Purpose: The purpose of this study was to evaluate the inter-ocular characteristics of the ocular surface aberrations using surface aberrometry.

Methods: The sample comprised ten participants with non-invasive tear breakup time (TBUT) between 5.38s and 7.82s (mean OD 6.94s; mean OS 6.24s). Measurements of dynamic anterior surface aberrations and corneal topography were obtained in both eyes of all participants using the Topcon CA200F corneal analyzer (25 fps). Anterior surface aberration measurements were obtained for two, 15 second open eye intervals. Surface aberrations coefficients were obtained for a 6mm pupil diameter. Analysis of the data was done using the R statistical program and Statistica. The raw RMS and the coefficient for vertical prism were smoothed using a running mean procedure (R: CATools; k=11). A segmented linear regression (R: Segmented) was fitted to the smooth data. The highest positive slope for the linear segments and the times after the start of the blink epoch at which this occurred (the breakpoint) were determined. The breakpoint is assumed to correspond with the timepoint at which the ocular surface starts to lose regularity.

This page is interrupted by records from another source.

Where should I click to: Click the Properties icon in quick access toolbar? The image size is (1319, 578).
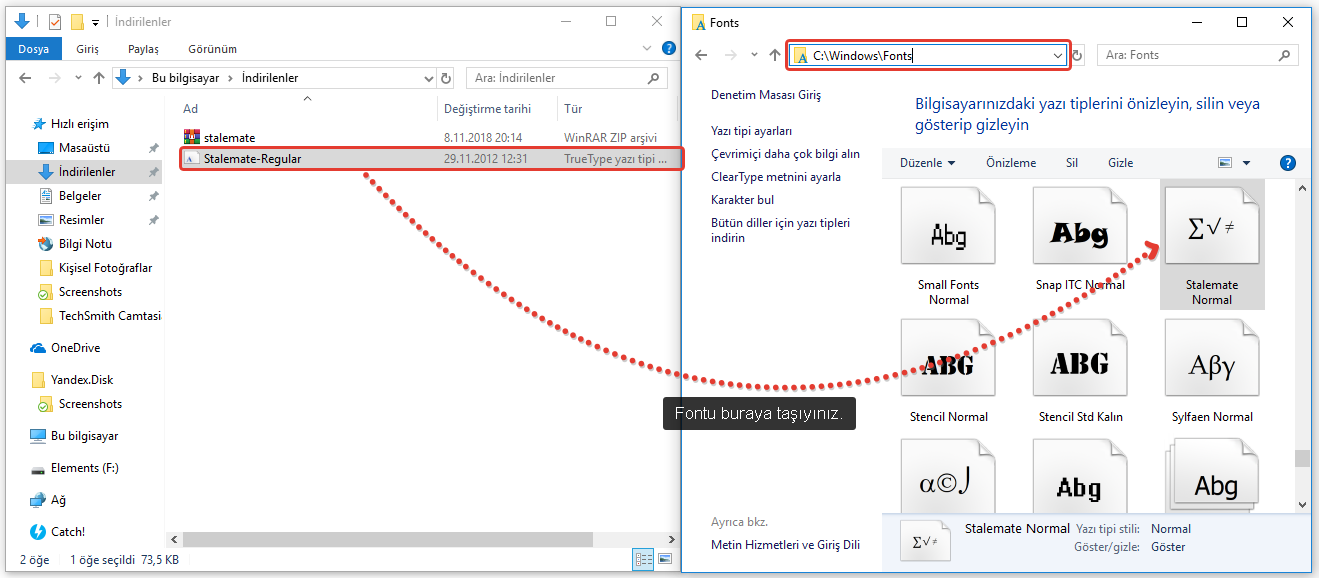coord(55,21)
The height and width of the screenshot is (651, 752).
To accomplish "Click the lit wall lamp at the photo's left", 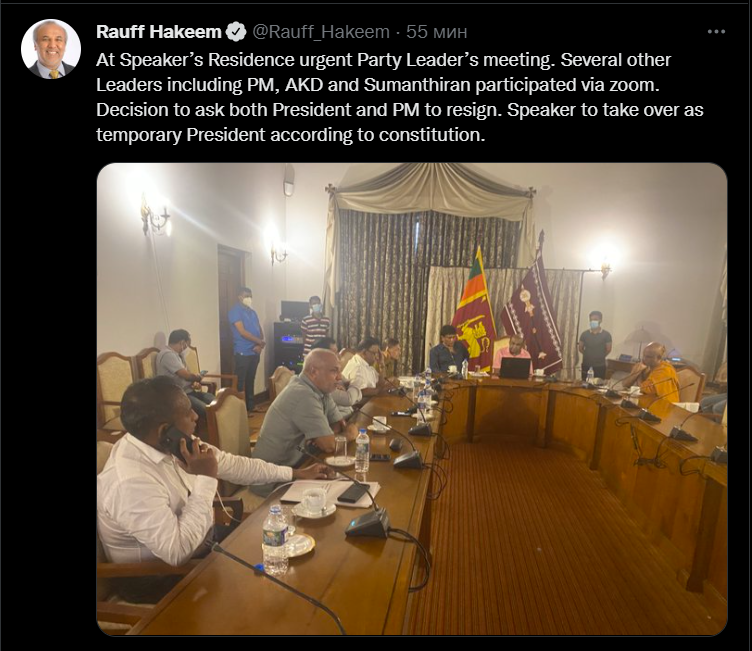I will click(154, 213).
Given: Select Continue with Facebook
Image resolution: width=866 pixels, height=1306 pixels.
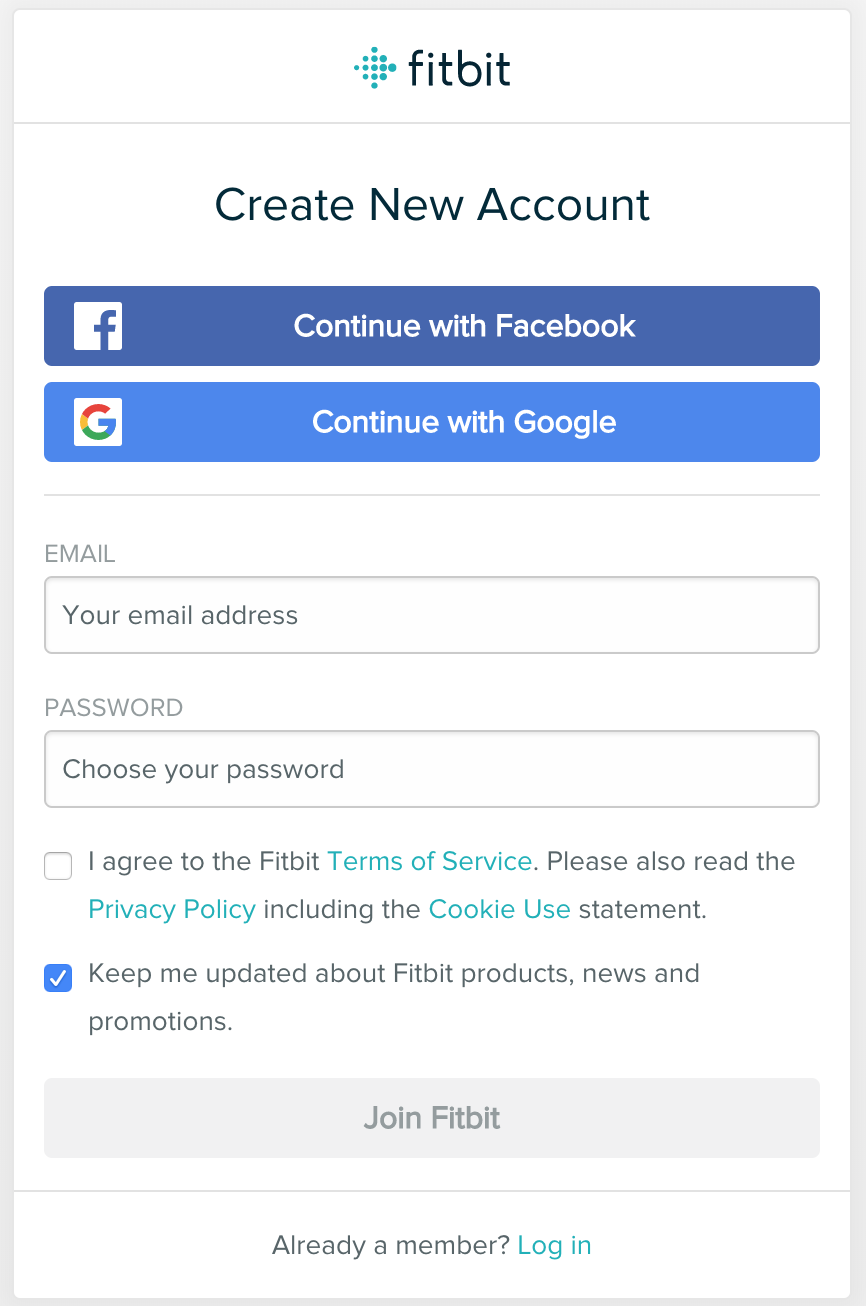Looking at the screenshot, I should 464,326.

Results: The highest positive slope for the RMS was, on average, higher in the second eye measured (p<0.01) and occurred later after the blink (p<0.01). The mean (±SE) highest positive slope for RMS across blink epochs was +0.064±0.03 for the right eye and +0.180±0.13 for the left eye. For vertical prism there was no difference between the two eyes for the slope or the location of the breakpoint (both p>0.05).

Conclusions: The rate of increased RMS of the ocular surface is higher when the loss of regularity of the ocular surface occurs longer after a blink. In this sample, this occurred more often with the second eye measured. These findings will impact the interpretation of between-eye analysis of ocular surface aberrations.